The Neolithic era marks the beginning of plant cultivation and animal husbandry. In Britain, the Neolithic farmers seemed to have arrived on the island sometime before 4000 BCE. Using stone axes, they cleared the forests for their fields. One of the characteristics of the British Neolithic is the construction of chambered cairns and passage graves. One of the finest examples of a Neolithic passage grave in Scotland is Maes Howe.
About 2800 BCE, the Neolithic farmers on Mainland, Orkney Islands built Maes Howe on a flat plain near the southeast end of the Loch of Harray. The mound is about 116 feet (35 meters) in diameter. The mound is surrounded by a ditch which is up to 45 feet (15 meters) wide. The ditch is from 50 to 70 feet (14 to 21 meters) from the mound.
An entrance passage is 36 feet (11 meters) long and leads to a central tomb which is almost square. The tomb has a superbly constructed corbelled vault which rose to a height of nearly 16 feet (five meters) above the floor. Several small burial chambers were off of this chamber. The central tomb chamber measures about 15 feet (4.6 meters) on each side.
Shown above is a drawing of the central chamber as it appeared when it was uncovered in the nineteenth century.
The beehive-shaped vault was constructed using large, flat stone slabs, many of which traverse almost the entire length of the walls. At about three feet from the flow, the construction changes from the use of the flat slabs, to overlapping slabs which form the corbelling of the vault. In each corner of the chamber there were huge angled buttresses that rise up to the top of the vault.
Shown above is the entrance to Maes Howe. The entrance passage is only about 3 feet (slightly less than one meter) high. This means that people who visited the tomb had to stoop or crawl into the central chamber.
The tomb is aligned so that the rear wall of the central chamber is illuminated by the winter solstice. This is one of the architectural features of Maes Howe that is similar to Newgrange in Ireland. Some people feel that these two tombs were designed by the same people.
The slabs of stone used to construct Maes Howe were carefully leveled and plumbed. In some instances small slivers of stone were used to underpin megaliths that were not lying true.
It is estimated that it took the Neolithic farmers of Orkney about 39,000 worker hours to construct Maes Howe (although at least one archaeologist has calculated that it took more than 100,000 hours).
The people who lived around Maes Howe when it was built were subsisting with a mixed agricultural economy. In addition to cereal crops, cattle appear to have been an important part of their subsistence. This suggests that they were descendants of the Homo sapiens population in Turkey about 8,000 years ago when there was a genetic mutation that allowed adults to consume milk.

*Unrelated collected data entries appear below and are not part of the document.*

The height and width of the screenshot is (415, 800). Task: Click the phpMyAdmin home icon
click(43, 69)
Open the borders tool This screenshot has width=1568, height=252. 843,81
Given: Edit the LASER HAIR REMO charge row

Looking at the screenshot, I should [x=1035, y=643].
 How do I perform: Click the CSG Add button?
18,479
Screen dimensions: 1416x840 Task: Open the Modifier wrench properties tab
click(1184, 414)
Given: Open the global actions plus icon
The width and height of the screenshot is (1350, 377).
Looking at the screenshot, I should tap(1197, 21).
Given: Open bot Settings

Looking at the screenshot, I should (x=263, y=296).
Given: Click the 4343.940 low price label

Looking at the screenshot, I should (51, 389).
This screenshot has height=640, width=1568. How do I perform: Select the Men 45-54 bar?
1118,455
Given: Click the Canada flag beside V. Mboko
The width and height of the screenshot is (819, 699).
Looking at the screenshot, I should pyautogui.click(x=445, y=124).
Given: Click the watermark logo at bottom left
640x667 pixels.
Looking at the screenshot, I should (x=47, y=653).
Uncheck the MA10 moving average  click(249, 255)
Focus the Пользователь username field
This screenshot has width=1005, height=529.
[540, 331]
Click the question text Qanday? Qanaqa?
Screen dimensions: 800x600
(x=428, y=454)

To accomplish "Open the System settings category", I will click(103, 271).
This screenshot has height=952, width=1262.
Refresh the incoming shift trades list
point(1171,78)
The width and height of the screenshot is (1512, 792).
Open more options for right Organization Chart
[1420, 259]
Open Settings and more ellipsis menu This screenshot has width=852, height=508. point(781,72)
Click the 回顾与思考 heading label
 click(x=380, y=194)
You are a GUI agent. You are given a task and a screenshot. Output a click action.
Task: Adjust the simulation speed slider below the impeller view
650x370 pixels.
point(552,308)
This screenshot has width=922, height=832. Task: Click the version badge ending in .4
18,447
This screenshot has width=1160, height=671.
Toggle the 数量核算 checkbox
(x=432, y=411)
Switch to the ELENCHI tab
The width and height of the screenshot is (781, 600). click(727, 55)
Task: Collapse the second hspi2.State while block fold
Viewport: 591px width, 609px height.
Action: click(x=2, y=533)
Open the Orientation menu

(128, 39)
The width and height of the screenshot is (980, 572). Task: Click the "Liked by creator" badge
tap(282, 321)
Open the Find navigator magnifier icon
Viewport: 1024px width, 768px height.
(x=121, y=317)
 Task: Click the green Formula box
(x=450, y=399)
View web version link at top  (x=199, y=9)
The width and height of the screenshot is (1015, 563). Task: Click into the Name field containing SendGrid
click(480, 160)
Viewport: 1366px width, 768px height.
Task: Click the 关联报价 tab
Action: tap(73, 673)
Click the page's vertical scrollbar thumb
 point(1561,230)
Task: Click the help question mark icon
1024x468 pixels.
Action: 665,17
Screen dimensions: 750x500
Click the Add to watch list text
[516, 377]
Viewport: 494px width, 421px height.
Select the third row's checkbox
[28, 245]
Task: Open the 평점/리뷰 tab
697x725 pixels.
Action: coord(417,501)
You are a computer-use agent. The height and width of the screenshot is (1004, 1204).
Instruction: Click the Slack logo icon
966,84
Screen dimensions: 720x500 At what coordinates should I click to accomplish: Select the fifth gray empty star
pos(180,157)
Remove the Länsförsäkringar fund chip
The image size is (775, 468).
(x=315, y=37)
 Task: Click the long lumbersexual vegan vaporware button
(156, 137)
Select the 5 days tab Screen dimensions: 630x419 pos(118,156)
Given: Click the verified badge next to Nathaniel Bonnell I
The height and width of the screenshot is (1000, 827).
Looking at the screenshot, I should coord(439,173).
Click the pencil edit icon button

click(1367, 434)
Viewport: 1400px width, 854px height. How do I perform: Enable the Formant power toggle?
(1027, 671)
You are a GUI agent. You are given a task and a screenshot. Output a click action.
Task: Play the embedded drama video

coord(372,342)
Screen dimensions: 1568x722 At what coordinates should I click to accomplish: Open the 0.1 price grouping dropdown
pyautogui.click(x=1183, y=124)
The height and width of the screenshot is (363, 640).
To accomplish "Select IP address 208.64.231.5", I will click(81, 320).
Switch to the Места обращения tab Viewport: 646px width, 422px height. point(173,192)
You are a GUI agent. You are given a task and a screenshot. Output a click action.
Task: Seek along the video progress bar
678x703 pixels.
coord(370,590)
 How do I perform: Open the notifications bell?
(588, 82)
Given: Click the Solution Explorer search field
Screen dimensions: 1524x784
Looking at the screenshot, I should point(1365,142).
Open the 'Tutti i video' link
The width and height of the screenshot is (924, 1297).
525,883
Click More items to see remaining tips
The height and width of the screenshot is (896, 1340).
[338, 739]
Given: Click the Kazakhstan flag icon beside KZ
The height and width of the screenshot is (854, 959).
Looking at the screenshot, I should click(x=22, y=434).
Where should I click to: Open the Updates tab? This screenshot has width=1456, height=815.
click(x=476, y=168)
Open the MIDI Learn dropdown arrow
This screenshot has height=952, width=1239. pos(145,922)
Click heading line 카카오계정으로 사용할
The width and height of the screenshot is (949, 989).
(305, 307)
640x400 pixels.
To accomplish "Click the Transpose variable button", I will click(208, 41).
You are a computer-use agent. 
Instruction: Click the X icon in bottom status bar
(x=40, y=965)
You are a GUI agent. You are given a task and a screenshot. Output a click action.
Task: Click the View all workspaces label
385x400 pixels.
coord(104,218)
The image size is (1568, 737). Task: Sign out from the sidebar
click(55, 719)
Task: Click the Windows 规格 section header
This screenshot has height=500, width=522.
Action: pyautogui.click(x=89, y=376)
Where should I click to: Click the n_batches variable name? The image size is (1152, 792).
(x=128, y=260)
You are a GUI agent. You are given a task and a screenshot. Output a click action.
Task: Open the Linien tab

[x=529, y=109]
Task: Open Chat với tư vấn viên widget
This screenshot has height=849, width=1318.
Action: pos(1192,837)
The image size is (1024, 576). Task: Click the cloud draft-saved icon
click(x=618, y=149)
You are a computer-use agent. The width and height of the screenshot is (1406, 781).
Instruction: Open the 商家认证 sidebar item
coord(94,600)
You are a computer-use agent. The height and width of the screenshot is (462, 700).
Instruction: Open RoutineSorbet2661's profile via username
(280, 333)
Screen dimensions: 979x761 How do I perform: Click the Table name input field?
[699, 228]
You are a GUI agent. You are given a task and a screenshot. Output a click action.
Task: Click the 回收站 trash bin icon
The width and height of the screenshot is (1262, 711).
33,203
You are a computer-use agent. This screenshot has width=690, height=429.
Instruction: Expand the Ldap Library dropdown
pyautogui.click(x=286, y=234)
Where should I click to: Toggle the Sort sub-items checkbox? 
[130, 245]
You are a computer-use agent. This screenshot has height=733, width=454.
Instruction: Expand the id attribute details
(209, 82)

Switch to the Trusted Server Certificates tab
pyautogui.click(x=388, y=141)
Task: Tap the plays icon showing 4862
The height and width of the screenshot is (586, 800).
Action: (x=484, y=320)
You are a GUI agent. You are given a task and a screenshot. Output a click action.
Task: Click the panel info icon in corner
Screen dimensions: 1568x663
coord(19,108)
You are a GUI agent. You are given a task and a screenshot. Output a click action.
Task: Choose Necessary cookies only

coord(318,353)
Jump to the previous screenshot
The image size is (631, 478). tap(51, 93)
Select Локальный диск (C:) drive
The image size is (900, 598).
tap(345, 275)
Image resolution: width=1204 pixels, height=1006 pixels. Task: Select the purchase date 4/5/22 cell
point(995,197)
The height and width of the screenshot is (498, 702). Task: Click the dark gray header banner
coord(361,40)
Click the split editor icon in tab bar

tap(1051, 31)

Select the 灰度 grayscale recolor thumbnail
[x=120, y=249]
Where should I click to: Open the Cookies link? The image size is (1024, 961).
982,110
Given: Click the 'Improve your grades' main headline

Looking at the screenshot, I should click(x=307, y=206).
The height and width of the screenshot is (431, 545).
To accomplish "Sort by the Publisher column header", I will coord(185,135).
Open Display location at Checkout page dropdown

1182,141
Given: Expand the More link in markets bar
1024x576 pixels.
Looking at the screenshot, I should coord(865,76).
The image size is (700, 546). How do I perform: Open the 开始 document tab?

The people who built Maes Howe were using a distinctive type of pottery which is called grooved ware by archaeologists. This is a type of pottery which was found throughout the British Isles about 3000 BCE. Grooved ware, which is not found in continental Europe, seems to have originated in Orkney and then diffused throughout Britain and Ireland. Grooved ware is usually a flat-bottomed pot with straight sides that slope outwards. There are grooved decorations around the top. Some of them have complex geometric decorations. Some archaeologists feel that the grooved ware style was derived from earlier wicker basketry forms. Some archaeologists feel that grooved ware may have had ritual purposes as they are frequently found at ceremonial sites. In addition, some of the pots appear to have held black henbane, a powerful hallucinogen.
Maes Howe is not an isolated site. There was a Neolithic road which connected the tomb to the village of Skara Brae as well as to the Standing Stones of Stenness and the Ring of Brodgar.